** Begin RECORDED INFORMATION **
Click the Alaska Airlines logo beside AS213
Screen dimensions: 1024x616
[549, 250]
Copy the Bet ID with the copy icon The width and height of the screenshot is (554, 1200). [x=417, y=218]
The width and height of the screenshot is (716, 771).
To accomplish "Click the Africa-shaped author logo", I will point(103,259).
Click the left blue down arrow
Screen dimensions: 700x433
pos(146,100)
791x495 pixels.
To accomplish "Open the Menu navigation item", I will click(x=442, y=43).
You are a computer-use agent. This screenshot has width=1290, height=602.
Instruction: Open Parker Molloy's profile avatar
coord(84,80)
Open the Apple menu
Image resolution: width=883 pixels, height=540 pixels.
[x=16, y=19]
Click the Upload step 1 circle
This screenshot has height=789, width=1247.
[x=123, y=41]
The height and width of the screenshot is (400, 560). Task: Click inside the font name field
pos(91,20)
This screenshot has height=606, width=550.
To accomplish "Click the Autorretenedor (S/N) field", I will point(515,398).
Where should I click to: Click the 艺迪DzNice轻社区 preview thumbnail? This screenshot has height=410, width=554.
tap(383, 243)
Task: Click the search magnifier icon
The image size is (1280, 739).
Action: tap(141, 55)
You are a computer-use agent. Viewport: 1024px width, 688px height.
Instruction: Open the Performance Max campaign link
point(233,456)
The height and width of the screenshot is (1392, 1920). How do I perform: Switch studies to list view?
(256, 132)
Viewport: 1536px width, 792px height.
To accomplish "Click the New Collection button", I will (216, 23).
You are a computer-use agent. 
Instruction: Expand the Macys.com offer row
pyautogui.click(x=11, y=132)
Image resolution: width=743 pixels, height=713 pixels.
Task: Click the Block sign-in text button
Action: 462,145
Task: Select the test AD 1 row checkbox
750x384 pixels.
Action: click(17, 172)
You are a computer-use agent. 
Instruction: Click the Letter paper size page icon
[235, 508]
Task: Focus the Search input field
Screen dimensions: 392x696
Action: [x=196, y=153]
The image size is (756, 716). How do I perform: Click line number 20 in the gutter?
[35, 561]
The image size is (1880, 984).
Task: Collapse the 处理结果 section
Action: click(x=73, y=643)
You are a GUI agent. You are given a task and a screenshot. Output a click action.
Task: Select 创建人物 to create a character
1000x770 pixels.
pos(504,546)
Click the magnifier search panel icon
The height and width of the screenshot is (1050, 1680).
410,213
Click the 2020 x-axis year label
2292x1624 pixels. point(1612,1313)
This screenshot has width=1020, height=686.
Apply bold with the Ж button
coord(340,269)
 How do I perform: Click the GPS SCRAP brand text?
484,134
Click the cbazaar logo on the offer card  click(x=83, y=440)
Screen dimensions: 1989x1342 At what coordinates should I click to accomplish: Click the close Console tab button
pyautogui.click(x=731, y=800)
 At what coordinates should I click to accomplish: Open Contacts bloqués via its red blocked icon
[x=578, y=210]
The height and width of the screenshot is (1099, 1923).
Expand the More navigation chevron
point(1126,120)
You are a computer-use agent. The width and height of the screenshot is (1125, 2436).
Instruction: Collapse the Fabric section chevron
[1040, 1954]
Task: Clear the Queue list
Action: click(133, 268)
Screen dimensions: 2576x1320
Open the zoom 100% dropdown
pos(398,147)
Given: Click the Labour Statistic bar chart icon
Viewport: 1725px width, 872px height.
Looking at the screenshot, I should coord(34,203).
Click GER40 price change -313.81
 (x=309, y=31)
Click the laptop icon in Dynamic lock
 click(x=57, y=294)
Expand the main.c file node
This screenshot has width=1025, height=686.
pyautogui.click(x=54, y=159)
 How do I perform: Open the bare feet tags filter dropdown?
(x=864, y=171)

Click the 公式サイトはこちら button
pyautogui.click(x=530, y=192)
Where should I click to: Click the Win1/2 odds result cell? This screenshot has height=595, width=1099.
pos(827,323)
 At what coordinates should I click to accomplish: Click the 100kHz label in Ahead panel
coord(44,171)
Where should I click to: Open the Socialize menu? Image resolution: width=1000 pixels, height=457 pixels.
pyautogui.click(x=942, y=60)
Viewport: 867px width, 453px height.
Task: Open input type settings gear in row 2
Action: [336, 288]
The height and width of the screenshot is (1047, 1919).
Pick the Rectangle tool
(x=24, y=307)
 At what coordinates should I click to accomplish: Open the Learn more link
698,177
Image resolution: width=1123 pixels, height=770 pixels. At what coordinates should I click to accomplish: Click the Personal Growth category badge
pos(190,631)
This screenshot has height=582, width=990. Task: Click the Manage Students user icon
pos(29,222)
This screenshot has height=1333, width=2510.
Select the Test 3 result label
** End RECORDED INFORMATION **
WHAT IS NEEDED.
Replace "computer-use agent" with "screen-navigation assistant" everywhere it occurs in the entries above, and write out all the entries again with no other changes.

COMPLETED TASK.
Click the Alaska Airlines logo beside AS213
Screen dimensions: 1024x616
[549, 250]
Copy the Bet ID with the copy icon The width and height of the screenshot is (554, 1200). [x=417, y=218]
The width and height of the screenshot is (716, 771).
To accomplish "Click the Africa-shaped author logo", I will point(103,259).
Click the left blue down arrow
Screen dimensions: 700x433
pos(146,100)
791x495 pixels.
To accomplish "Open the Menu navigation item", I will click(x=442, y=43).
You are a screen-navigation assistant. This screenshot has width=1290, height=602.
Instruction: Open Parker Molloy's profile avatar
coord(84,80)
Open the Apple menu
Image resolution: width=883 pixels, height=540 pixels.
[x=16, y=19]
Click the Upload step 1 circle
This screenshot has height=789, width=1247.
[x=123, y=41]
The height and width of the screenshot is (400, 560). Task: Click inside the font name field
pos(91,20)
This screenshot has height=606, width=550.
To accomplish "Click the Autorretenedor (S/N) field", I will point(515,398).
Where should I click to: Click the 艺迪DzNice轻社区 preview thumbnail? This screenshot has height=410, width=554.
tap(383, 243)
Task: Click the search magnifier icon
The image size is (1280, 739).
Action: tap(141, 55)
You are a screen-navigation assistant. Viewport: 1024px width, 688px height.
Instruction: Open the Performance Max campaign link
point(233,456)
The height and width of the screenshot is (1392, 1920). How do I perform: Switch studies to list view?
(256, 132)
Viewport: 1536px width, 792px height.
To accomplish "Click the New Collection button", I will (216, 23).
You are a screen-navigation assistant. 
Instruction: Expand the Macys.com offer row
pyautogui.click(x=11, y=132)
Image resolution: width=743 pixels, height=713 pixels.
Task: Click the Block sign-in text button
Action: 462,145
Task: Select the test AD 1 row checkbox
750x384 pixels.
Action: click(17, 172)
You are a screen-navigation assistant. 
Instruction: Click the Letter paper size page icon
[235, 508]
Task: Focus the Search input field
Screen dimensions: 392x696
Action: [x=196, y=153]
The image size is (756, 716). How do I perform: Click line number 20 in the gutter?
[35, 561]
The image size is (1880, 984).
Task: Collapse the 处理结果 section
Action: click(x=73, y=643)
You are a GUI agent. You are given a task and a screenshot. Output a click action.
Task: Select 创建人物 to create a character
1000x770 pixels.
pos(504,546)
Click the magnifier search panel icon
The height and width of the screenshot is (1050, 1680).
410,213
Click the 2020 x-axis year label
2292x1624 pixels. point(1612,1313)
This screenshot has width=1020, height=686.
Apply bold with the Ж button
coord(340,269)
 How do I perform: Click the GPS SCRAP brand text?
484,134
Click the cbazaar logo on the offer card  click(x=83, y=440)
Screen dimensions: 1989x1342 At what coordinates should I click to accomplish: Click the close Console tab button
pyautogui.click(x=731, y=800)
 At what coordinates should I click to accomplish: Open Contacts bloqués via its red blocked icon
[x=578, y=210]
The height and width of the screenshot is (1099, 1923).
Expand the More navigation chevron
point(1126,120)
You are a screen-navigation assistant. The width and height of the screenshot is (1125, 2436).
Instruction: Collapse the Fabric section chevron
[1040, 1954]
Task: Clear the Queue list
Action: click(133, 268)
Screen dimensions: 2576x1320
Open the zoom 100% dropdown
pos(398,147)
Given: Click the Labour Statistic bar chart icon
Viewport: 1725px width, 872px height.
Looking at the screenshot, I should coord(34,203).
Click GER40 price change -313.81
 (x=309, y=31)
Click the laptop icon in Dynamic lock
 click(x=57, y=294)
Expand the main.c file node
This screenshot has width=1025, height=686.
pyautogui.click(x=54, y=159)
 How do I perform: Open the bare feet tags filter dropdown?
(x=864, y=171)

Click the 公式サイトはこちら button
pyautogui.click(x=530, y=192)
Where should I click to: Click the Win1/2 odds result cell? This screenshot has height=595, width=1099.
pos(827,323)
 At what coordinates should I click to accomplish: Click the 100kHz label in Ahead panel
coord(44,171)
Where should I click to: Open the Socialize menu? Image resolution: width=1000 pixels, height=457 pixels.
pyautogui.click(x=942, y=60)
Viewport: 867px width, 453px height.
Task: Open input type settings gear in row 2
Action: [336, 288]
The height and width of the screenshot is (1047, 1919).
Pick the Rectangle tool
(x=24, y=307)
 At what coordinates should I click to accomplish: Open the Learn more link
698,177
Image resolution: width=1123 pixels, height=770 pixels. At what coordinates should I click to accomplish: Click the Personal Growth category badge
pos(190,631)
This screenshot has height=582, width=990. Task: Click the Manage Students user icon
pos(29,222)
This screenshot has height=1333, width=2510.
Select the Test 3 result label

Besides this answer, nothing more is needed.